Ernst Rojahn

Personal information
- Born: August 13, 1909 Tønsberg, Norway
- Died: July 24, 1977 (aged 67) Tønsberg, Norway

Chess career
- Country: Norway

= Ernst Rojahn =

Norwegian chess player

Ernst Andreas Rojahn (13 August 1909 – 24 July 1977) was a Norwegian chess player, two times Norwegian Chess Championship winner (1945, 1958), Chess Olympiad individual gold medal winner (1939).

==Biography==
From the late 1930s to the late 1950s, Ernst Rojahn was one of the leading Norwegian chess players. He twice won the Norwegian Chess Championship (1945, 1958).
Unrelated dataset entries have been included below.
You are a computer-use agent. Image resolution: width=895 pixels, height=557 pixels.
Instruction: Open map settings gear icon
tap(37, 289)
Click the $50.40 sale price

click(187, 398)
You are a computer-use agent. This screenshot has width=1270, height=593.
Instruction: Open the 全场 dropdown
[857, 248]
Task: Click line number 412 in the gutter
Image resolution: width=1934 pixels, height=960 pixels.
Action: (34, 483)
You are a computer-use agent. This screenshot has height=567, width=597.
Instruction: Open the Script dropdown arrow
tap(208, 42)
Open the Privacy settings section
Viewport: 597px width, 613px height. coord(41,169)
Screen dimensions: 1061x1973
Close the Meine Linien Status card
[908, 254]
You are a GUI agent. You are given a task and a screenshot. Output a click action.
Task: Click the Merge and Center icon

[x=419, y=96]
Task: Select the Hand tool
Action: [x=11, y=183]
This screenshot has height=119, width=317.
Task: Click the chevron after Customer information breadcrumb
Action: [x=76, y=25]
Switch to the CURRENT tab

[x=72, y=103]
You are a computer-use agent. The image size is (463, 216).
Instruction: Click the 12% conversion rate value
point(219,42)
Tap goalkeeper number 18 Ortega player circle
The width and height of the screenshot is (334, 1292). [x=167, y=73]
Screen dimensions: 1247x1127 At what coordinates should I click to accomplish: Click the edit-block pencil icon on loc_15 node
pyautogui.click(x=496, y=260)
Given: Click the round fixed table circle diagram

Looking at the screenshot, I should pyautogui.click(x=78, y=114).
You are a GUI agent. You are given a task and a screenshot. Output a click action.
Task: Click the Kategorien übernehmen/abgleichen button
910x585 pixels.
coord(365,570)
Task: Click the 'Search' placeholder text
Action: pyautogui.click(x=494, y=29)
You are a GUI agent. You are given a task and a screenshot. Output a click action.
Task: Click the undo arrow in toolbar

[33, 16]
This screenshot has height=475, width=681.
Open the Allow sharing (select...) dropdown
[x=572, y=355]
Ernst Rojahn played for Norway in the Chess Olympiads:
- In 1939, at first board in the 8th Chess Olympiad in Buenos Aires (+8, =4, -3) and won individual gold medal for group "B",
- In 1952, at fourth board in the 10th Chess Olympiad in Helsinki (+4, =4, -3),
- In 1956, at second reserve board in the 12th Chess Olympiad in Moscow (+1, =4, -3),
- In 1958, at first board in the 13th Chess Olympiad in Munich (+5, =5, -4).